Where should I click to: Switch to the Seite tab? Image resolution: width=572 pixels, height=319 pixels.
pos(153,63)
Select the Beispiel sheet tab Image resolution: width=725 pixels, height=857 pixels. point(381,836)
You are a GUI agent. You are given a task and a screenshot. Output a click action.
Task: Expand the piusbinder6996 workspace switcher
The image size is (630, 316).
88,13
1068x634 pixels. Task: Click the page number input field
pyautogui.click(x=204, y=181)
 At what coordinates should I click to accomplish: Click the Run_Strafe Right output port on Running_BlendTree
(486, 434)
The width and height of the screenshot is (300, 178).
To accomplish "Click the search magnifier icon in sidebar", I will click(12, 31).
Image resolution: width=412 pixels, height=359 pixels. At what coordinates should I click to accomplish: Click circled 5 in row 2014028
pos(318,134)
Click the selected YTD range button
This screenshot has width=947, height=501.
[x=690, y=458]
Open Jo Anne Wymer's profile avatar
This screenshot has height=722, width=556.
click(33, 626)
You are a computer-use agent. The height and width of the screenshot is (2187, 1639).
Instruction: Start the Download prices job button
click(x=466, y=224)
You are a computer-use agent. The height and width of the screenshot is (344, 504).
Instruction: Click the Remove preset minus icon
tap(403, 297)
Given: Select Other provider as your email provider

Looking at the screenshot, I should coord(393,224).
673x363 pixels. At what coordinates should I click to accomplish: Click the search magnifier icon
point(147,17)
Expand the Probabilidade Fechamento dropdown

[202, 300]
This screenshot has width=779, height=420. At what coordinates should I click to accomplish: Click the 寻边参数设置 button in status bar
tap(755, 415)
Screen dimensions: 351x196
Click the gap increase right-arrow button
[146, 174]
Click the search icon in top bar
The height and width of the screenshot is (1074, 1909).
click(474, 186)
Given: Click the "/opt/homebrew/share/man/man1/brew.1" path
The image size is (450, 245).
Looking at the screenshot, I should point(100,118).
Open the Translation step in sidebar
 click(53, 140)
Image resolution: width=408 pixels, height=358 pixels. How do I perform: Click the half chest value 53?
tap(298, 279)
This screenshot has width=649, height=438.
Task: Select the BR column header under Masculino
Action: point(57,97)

+---+

### Work item
Take the lines above and retype all of them exactly.

### Response to the exercise
Where should I click to: Switch to the Seite tab? Image resolution: width=572 pixels, height=319 pixels.
pos(153,63)
Select the Beispiel sheet tab Image resolution: width=725 pixels, height=857 pixels. point(381,836)
You are a GUI agent. You are given a task and a screenshot. Output a click action.
Task: Expand the piusbinder6996 workspace switcher
The image size is (630, 316).
88,13
1068x634 pixels. Task: Click the page number input field
pyautogui.click(x=204, y=181)
 At what coordinates should I click to accomplish: Click the Run_Strafe Right output port on Running_BlendTree
(486, 434)
The width and height of the screenshot is (300, 178).
To accomplish "Click the search magnifier icon in sidebar", I will click(12, 31).
Image resolution: width=412 pixels, height=359 pixels. At what coordinates should I click to accomplish: Click circled 5 in row 2014028
pos(318,134)
Click the selected YTD range button
This screenshot has width=947, height=501.
[x=690, y=458]
Open Jo Anne Wymer's profile avatar
This screenshot has height=722, width=556.
click(33, 626)
You are a computer-use agent. The height and width of the screenshot is (2187, 1639).
Instruction: Start the Download prices job button
click(x=466, y=224)
You are a computer-use agent. The height and width of the screenshot is (344, 504).
Instruction: Click the Remove preset minus icon
tap(403, 297)
Given: Select Other provider as your email provider

Looking at the screenshot, I should coord(393,224).
673x363 pixels. At what coordinates should I click to accomplish: Click the search magnifier icon
point(147,17)
Expand the Probabilidade Fechamento dropdown

[202, 300]
This screenshot has width=779, height=420. At what coordinates should I click to accomplish: Click the 寻边参数设置 button in status bar
tap(755, 415)
Screen dimensions: 351x196
Click the gap increase right-arrow button
[146, 174]
Click the search icon in top bar
The height and width of the screenshot is (1074, 1909).
click(474, 186)
Given: Click the "/opt/homebrew/share/man/man1/brew.1" path
The image size is (450, 245).
Looking at the screenshot, I should point(100,118).
Open the Translation step in sidebar
 click(53, 140)
Image resolution: width=408 pixels, height=358 pixels. How do I perform: Click the half chest value 53?
tap(298, 279)
This screenshot has width=649, height=438.
Task: Select the BR column header under Masculino
Action: point(57,97)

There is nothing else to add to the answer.